* Texto de origem *
◇ ◇ ◇ ◇ ◇
A opção por um instrumento de dívida foi definida em junho do ano passado e a operação com o Modal, em novembro. A transação só foi divulgada agora porque a TerraMagna conseguiu provar os resultados da tese, trazendo retorno para os credores e para a própria companhia.
Do fim de dezembro para cá, a cota subordinada rendeu 25,3% (ou mais de 70% em termos anualizados), mostram os dados mensais disponibilizados na CVM pelo administrador do Fiagro FIDC da TerraMagna. A cota sênior paga DI + 4% ao ano.
Garantia
Para viabilizar a operação, a TerraMagna deu em garantia os direitos sobre o fluxo de caixa oriundo da cota subordinada — R$ 25 milhões em capital que a companhia tem no Fiagro FIDC, um veículo de cerca de R$ 500 milhões gerido pela Milenio Capital.
◇ ◇ ◇ ◇ ◇
* Trechos de dados *
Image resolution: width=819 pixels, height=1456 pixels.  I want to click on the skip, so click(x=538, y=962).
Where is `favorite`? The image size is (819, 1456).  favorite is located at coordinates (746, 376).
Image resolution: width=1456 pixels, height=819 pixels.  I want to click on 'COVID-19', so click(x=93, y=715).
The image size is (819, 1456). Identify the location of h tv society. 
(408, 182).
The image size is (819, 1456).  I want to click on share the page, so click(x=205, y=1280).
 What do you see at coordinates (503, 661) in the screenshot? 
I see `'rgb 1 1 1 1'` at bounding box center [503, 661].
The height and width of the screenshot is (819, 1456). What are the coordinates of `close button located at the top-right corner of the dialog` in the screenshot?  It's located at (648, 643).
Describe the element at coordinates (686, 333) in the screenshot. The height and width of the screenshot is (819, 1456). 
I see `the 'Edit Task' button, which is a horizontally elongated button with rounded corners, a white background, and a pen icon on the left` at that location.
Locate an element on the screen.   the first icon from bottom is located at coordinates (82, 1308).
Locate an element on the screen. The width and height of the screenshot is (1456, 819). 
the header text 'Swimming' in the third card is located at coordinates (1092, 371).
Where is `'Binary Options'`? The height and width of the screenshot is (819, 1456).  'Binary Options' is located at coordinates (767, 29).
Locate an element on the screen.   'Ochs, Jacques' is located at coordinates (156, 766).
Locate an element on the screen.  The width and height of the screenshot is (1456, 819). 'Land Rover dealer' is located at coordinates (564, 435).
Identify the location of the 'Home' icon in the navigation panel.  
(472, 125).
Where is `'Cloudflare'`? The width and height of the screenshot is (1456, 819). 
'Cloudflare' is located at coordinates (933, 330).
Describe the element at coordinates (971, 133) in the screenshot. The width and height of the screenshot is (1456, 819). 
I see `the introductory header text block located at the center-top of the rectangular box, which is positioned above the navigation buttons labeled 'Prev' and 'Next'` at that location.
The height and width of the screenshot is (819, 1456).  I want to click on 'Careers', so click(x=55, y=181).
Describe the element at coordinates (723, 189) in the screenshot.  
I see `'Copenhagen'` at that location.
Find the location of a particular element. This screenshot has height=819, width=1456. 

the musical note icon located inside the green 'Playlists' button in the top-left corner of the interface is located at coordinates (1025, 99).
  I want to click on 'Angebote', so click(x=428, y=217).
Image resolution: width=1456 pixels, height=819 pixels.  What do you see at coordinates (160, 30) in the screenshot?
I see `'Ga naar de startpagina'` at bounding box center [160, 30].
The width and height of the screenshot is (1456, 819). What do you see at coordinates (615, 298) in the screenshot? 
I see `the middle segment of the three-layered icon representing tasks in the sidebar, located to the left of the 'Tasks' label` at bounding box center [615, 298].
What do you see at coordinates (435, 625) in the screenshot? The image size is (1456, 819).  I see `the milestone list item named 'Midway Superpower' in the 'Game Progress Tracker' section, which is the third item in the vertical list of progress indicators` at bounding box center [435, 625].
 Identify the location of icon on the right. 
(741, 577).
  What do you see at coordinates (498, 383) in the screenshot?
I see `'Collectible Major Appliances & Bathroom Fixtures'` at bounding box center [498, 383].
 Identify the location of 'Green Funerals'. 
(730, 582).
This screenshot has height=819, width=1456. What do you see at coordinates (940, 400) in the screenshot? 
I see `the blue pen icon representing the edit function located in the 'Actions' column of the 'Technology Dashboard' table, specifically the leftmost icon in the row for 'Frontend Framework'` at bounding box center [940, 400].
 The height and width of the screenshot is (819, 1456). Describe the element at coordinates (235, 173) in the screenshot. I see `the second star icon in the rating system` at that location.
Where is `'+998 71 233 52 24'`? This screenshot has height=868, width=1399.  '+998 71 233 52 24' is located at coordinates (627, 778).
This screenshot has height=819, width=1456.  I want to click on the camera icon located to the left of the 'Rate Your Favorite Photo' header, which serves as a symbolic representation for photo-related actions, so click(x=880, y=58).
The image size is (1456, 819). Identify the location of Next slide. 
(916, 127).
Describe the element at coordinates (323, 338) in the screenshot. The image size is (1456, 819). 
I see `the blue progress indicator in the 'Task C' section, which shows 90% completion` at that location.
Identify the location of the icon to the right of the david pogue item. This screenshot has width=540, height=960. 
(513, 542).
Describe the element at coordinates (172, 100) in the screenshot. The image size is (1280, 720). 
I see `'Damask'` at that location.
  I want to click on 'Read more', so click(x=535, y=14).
◇ ◇ ◇ ◇ ◇
* O que fazer *
a: Transcreva do texto sobre a operação da TerraMagna tudo desde "Do fim de dezembro" até "pela Milenio Capital.".
b: Prossiga o texto sobre a operação de dívida da TerraMagna a partir do ponto em que ele termina.

* Tarefas resolvidas *
a:
Do fim de dezembro para cá, a cota subordinada rendeu 25,3% (ou mais de 70% em termos anualizados), mostram os dados mensais disponibilizados na CVM pelo administrador do Fiagro FIDC da TerraMagna. A cota sênior paga DI + 4% ao ano.
Garantia
Para viabilizar a operação, a TerraMagna deu em garantia os direitos sobre o fluxo de caixa oriundo da cota subordinada — R$ 25 milhões em capital que a companhia tem no Fiagro FIDC, um veículo de cerca de R$ 500 milhões gerido pela Milenio Capital.

b:
Com os recursos captados, a fintech ganhou fôlego para alavancar seu balanço, ampliando a carteira de crédito. Nas palavras de Fabiani, o venture debt funciona como uma “subordinação sintética”, o que permite à TerraMagna colocar mais capital (quase próprio) no Fiagro.
No fundo que a TerraMagna levantou para dar crédito a agricultura, 5% do patrimônio está em cotas subordinadas, classe que arca com as primeiras perdas mas também fica com o melhor rendimento.
Com a tese testada, a TerraMagna e o Modal negociam fazer uma nova operação semelhante, ampliando a subordinação sintética. A parceria entre a startup e a casa de investimentos pode ir além, ajudando nas próximas emissões. “Estamos conversando para ajudar na distribuição da cota sênior do fundo”, contou Lopes.
Se colocar mais R$ 25 milhões na cota subordinada, por exemplo, a fintech poderia trazer mais R$ 500 milhões em funding para crédito aos agricultores preservando a estrutura de 5% de subordinada.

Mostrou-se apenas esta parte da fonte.